Today he is one of the most instantly recognizable and well-known painters, and yet, a quarter of a century after his death, the the topic of Roy Lichtenstein source material has unexpectedly become a hot topic again.

In the 1960s, Lichtenstein’s paintings sold for thousands of dollars; in 1995, a few years before his death, his painting Nurse sold at auction for $1.7 million, then in 2015 the same painting was auctioned again, this time for the staggering sum of $95 million, making it one of the most most expensive in the world.

When marketing this sale, auction house Christie’s said that images of Nurse was taken from what he called a “comic romance novel” from the early 1960s.

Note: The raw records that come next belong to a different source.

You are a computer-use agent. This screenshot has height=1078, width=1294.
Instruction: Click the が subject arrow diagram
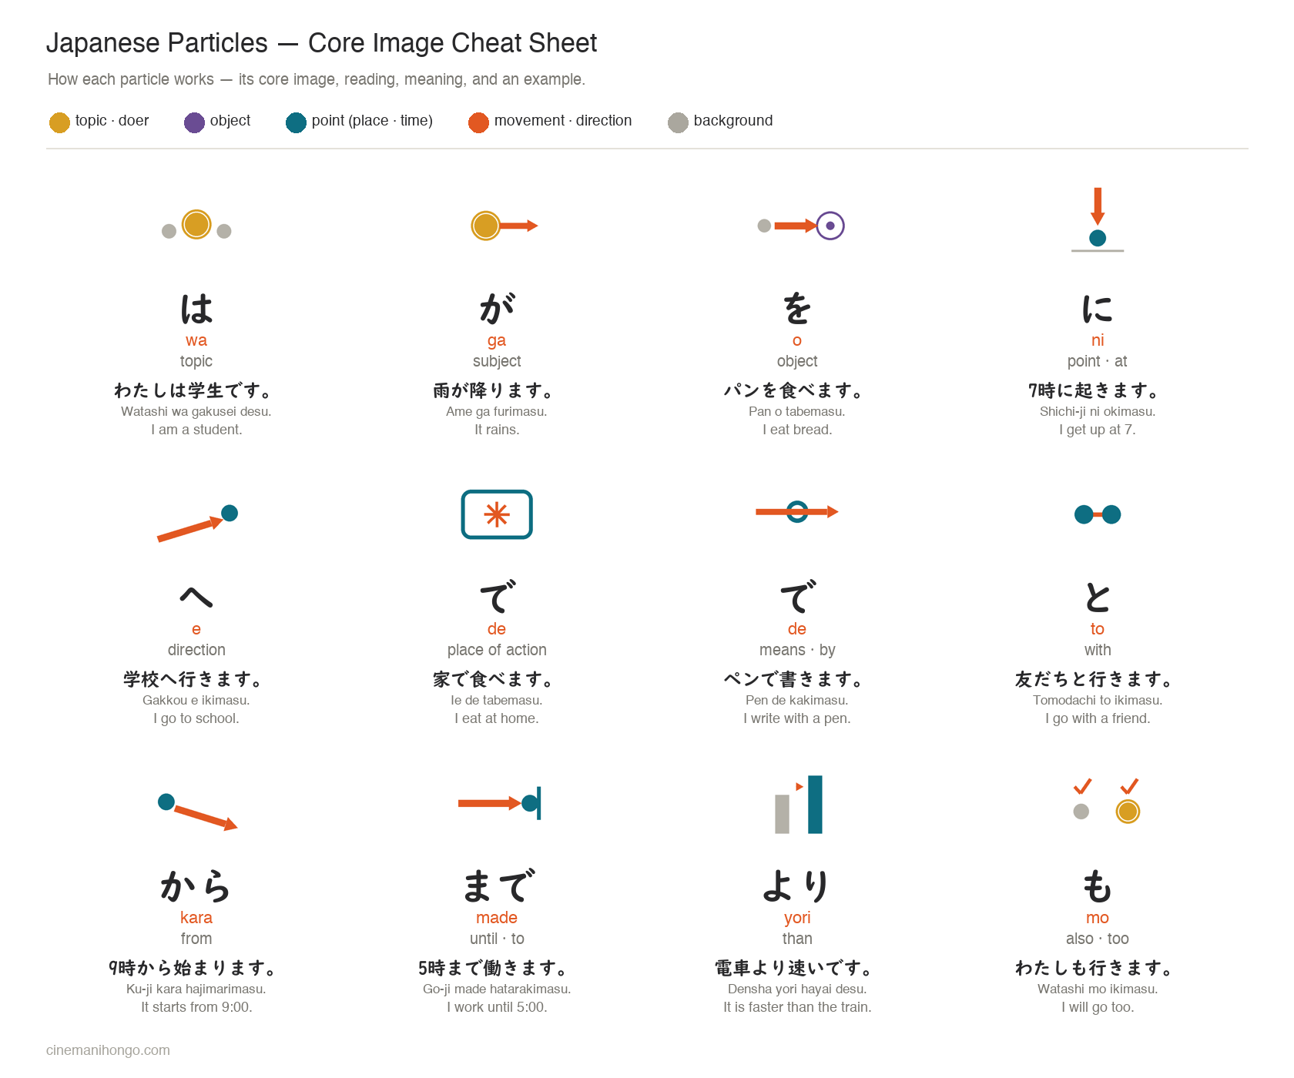(505, 226)
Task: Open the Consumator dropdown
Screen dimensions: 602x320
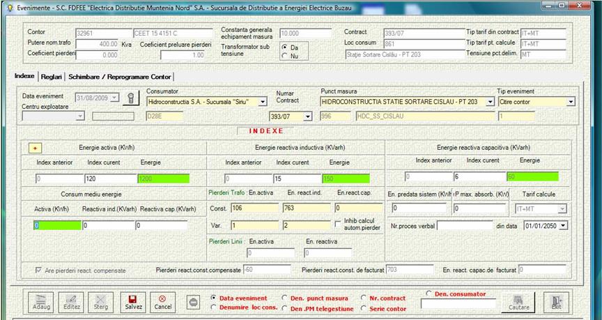Action: [x=263, y=102]
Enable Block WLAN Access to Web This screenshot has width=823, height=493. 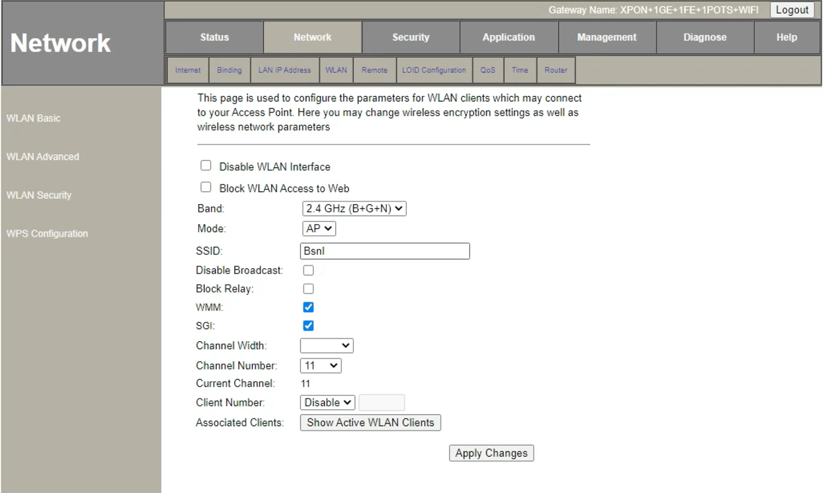pos(206,188)
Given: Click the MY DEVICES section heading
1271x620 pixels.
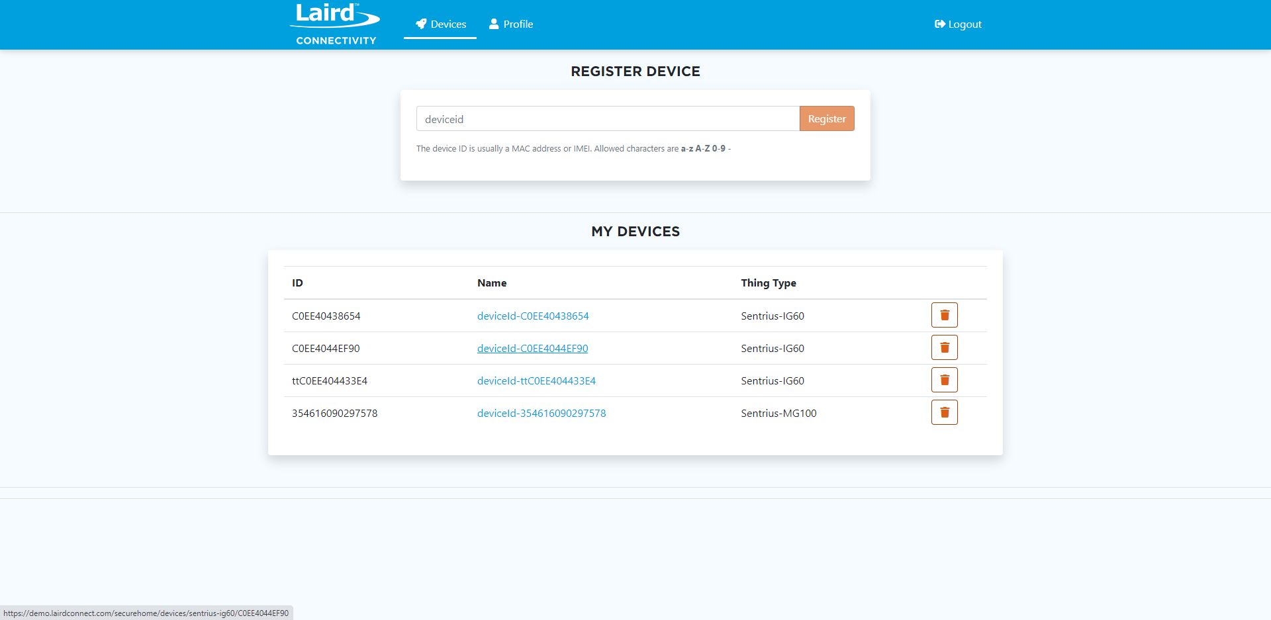Looking at the screenshot, I should click(x=636, y=232).
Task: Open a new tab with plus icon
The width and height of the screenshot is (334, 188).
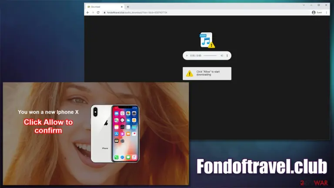Action: [x=128, y=7]
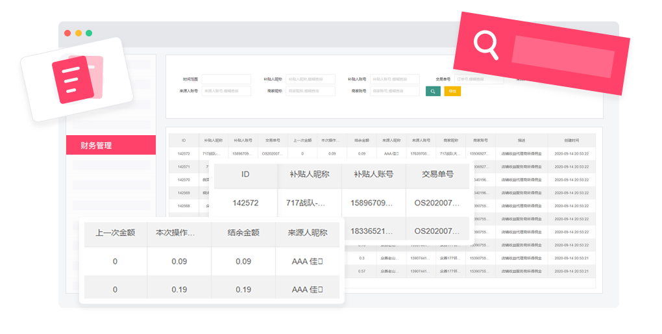662x334 pixels.
Task: Click the enlarged 交易单号 column header
Action: click(x=437, y=175)
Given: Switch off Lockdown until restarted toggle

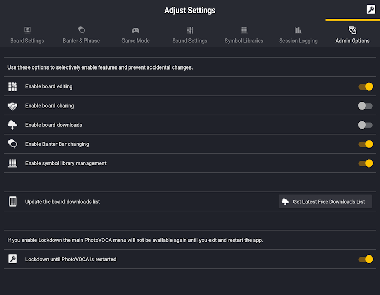Looking at the screenshot, I should click(366, 259).
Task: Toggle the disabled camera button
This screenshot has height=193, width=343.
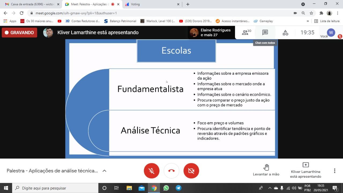Action: (x=191, y=171)

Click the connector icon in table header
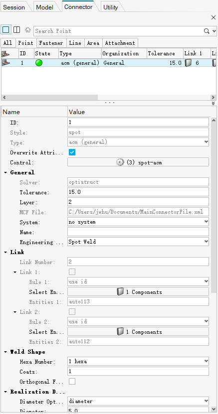pyautogui.click(x=5, y=54)
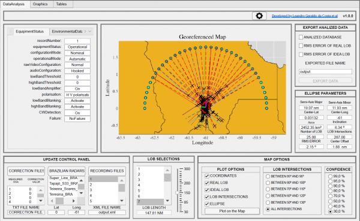Open the developer credit link
The width and height of the screenshot is (360, 221).
coord(305,16)
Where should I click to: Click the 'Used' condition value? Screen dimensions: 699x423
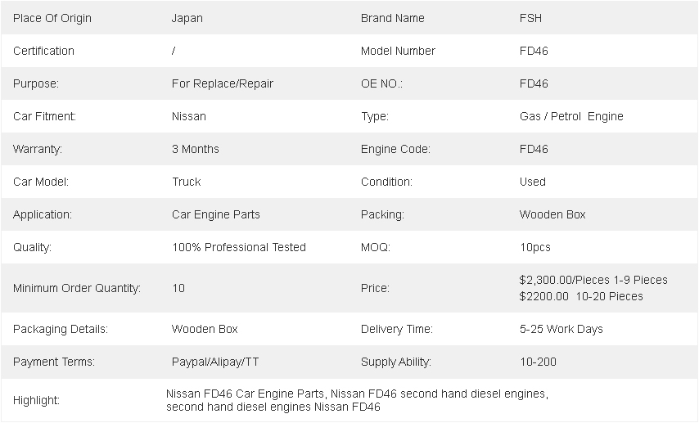click(532, 182)
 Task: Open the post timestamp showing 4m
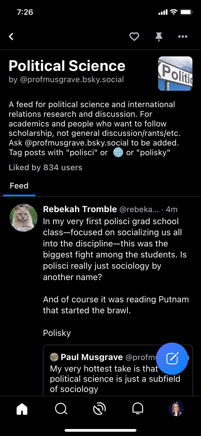pyautogui.click(x=172, y=209)
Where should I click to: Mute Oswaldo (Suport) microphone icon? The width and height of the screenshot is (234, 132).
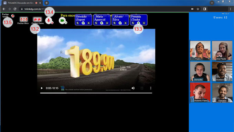(78, 23)
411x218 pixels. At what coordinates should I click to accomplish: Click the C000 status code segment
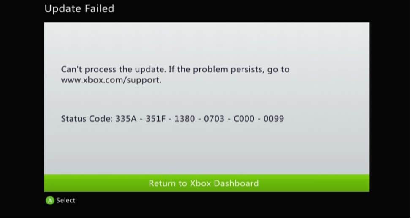coord(244,119)
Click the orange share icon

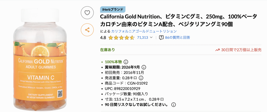87,30
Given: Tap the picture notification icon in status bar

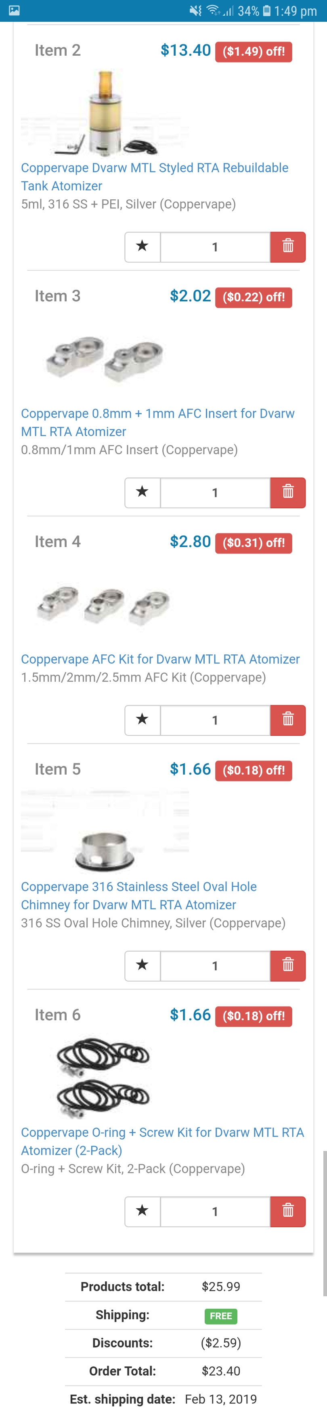Looking at the screenshot, I should pyautogui.click(x=15, y=10).
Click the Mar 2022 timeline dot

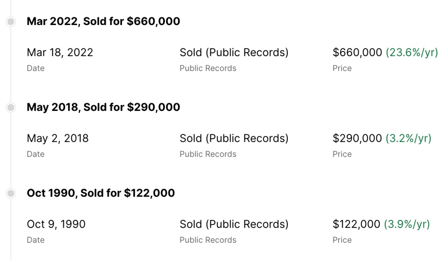(x=11, y=21)

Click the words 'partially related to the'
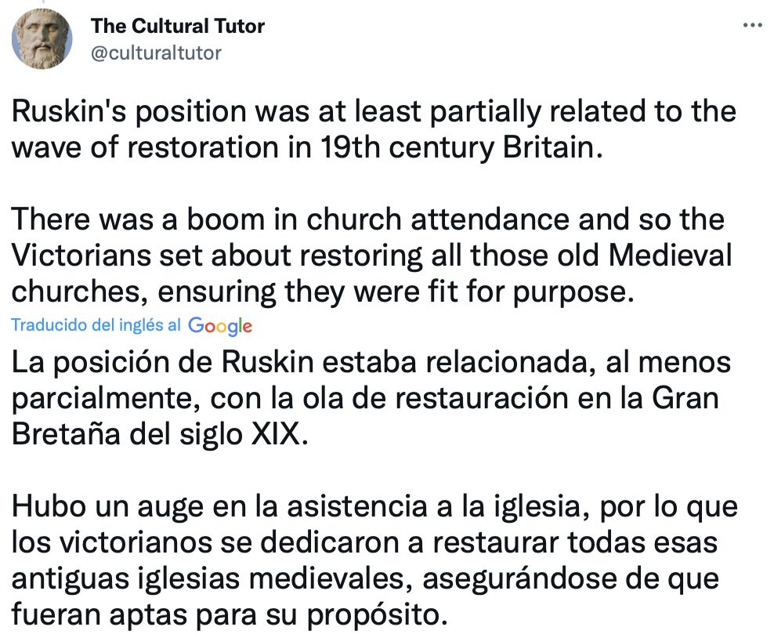click(x=591, y=112)

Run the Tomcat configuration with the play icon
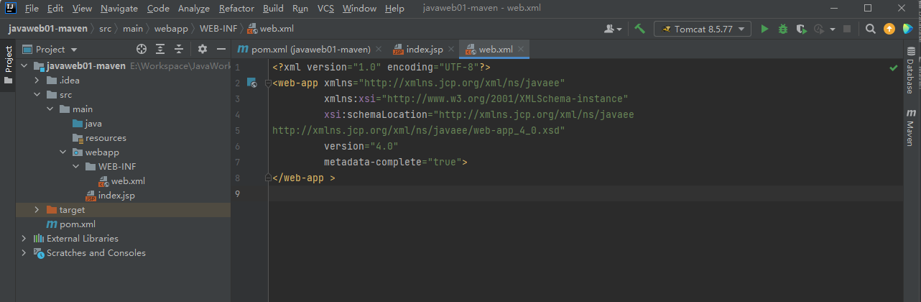764,29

What the auction house didn’t mention is that the actual person who drew the panel original that Lichtenstein used as the source material for this painting was the Golden Age comic book Arthur Petty, and in the comic world, this disrespect for Lichtenstein’s source material is a big, big deal.

In museums, the status of the artist may be indisputable, but the crossover in the parallel universe of comics and the status of Lichtenstein is seen as a symbol of the lack of respect for comics as a form of art. art, and the man himself is considered a thief who has copied hard-working artists without even bothering to mention them by name.

Instead of healing over time, this particular flaw appears to have only worsened as Lichtenstein’s stock soared. Some of the most famous comic voices from Dave Gibbons, the author of the groundbreaking graphic novel watchmen to Art Spiegelman, the Pulitzer Prize-winning creator of Mausto Neil Gaiman, author of the legendary comic book series The sand man were all candid, blaming museums for not crediting the unique voices of comic book artists who inspired Roy Lichtenstein.

Roy Lichtenstein’s story of multiple meanings is a story of the shifting relationships between museum art and comic culture, between money, morality and law; and how meaning in art is always in flux. At least that’s a takeaway from the new streaming documentary WHAAM! BLAM! Roy Lichtenstein and the art of appropriation. This week, national art critic Ben Davis sat down with the film’s director, James L. Hussey, to discuss the issues raised.